"Aku tak meminta dilahirkan, tapi sekarang aku harus membayar."
✎ ✎✎
Setibanya di sana, Hyunjin tak langsung duduk di kursi taman--tempat Jeongin duduk--karena Jeongin terlihat menyumpal telinganya dengan earphone, dan menumpukan sikunya di atas paha. Sepertinya terlalu menganggu jika ia ikut duduk di situ.
Jeongin sendiri sedang mendengarkan penjelasan materi dari internet, sembari memandang ke langit. Langit hampa itu membawa Jeongin tenggelam dalam pikirannya yang justru terfokus pada rasa sakit. Ia kalut di dalamnya.
Tapi itu tak dibiarkan terlalu lama, karena ia kembali teringat dengan peringkatnya. Tentang Felix dan Seungmin yang bisa kapanpun merebut posisinya.

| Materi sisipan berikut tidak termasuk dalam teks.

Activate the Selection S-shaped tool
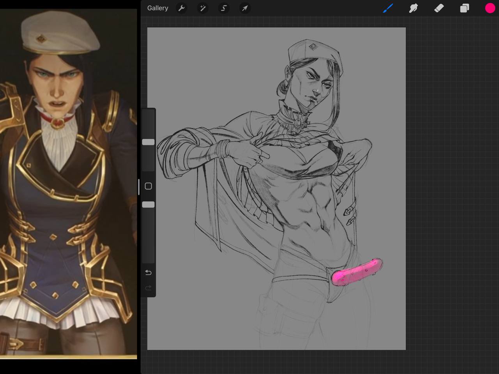Screen dimensions: 499x374 click(224, 8)
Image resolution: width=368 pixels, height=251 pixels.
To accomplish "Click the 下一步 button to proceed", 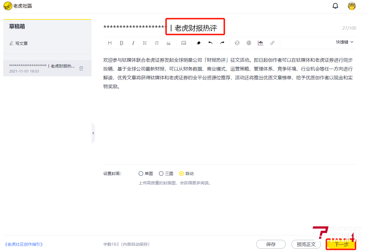I will (341, 244).
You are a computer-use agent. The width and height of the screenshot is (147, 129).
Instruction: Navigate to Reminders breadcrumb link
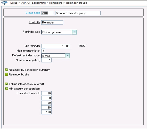point(56,3)
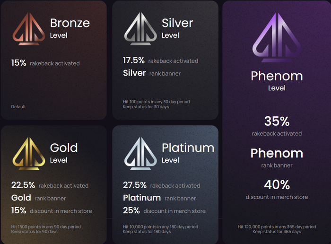Click the Silver rank banner line
The image size is (331, 244).
pyautogui.click(x=152, y=73)
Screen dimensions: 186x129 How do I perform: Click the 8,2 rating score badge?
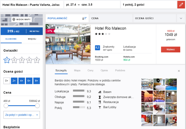(x=97, y=48)
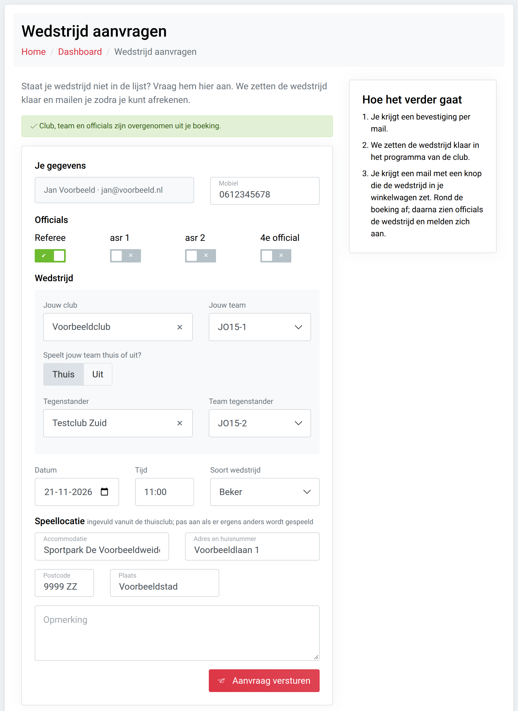518x711 pixels.
Task: Open the JO15-2 opponent team dropdown
Action: click(260, 423)
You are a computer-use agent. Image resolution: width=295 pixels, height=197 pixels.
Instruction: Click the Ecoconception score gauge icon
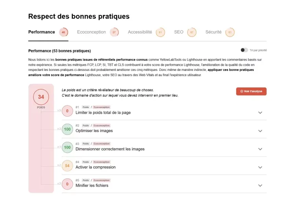point(114,32)
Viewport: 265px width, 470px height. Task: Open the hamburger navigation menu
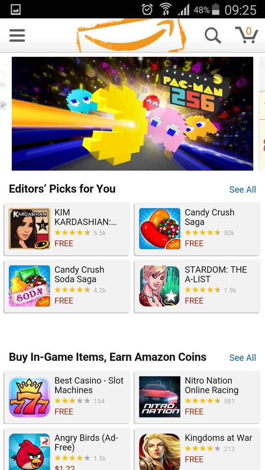coord(17,36)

Ia pun kembali memutar ulang video edukasi itu, namun pikirannya tetap tak bisa terfokus. Yang ada, sekarang matanya malah memanas. Jeongin sadar, indra penglihatnya hendak mengeluarkan sesuatu yang paling dibencinya, sehingga ia sengaja terpejam.
Namun karena berulang kali gagal, lelaki berumur 17 tahun itu akhirnya menyerah dan menyetop video yang tengah berjalan di ponselnya, lalu melepas earphonenya dengan kasar. Wajah mungilnya diusap dengan kasar, dan dibawanya ke dalam telapak tangan.
"Fuck! Lo gak boleh cengeng, bangsat!" maki Jeongin pada dirinya sendiri.
Pria itu merapatkan bibirnya yang mulai bergetar, tak membiarkan napas sesak di dada keluar bersama air mata.
Di antara sedih dan marah, sebenarnya Jeongin lebih ingin tertawa. Jujur saja, ia lupa rasanya tertawa tulus seperti apa.
Ia ingin memakai waktunya dengan bahagia tanpa memikirkan soal nilai. Ia ingin menangis tanpa harus merasa cemas diadili. Ia ingin melawan para perisak itu tanpa harus merasa takut.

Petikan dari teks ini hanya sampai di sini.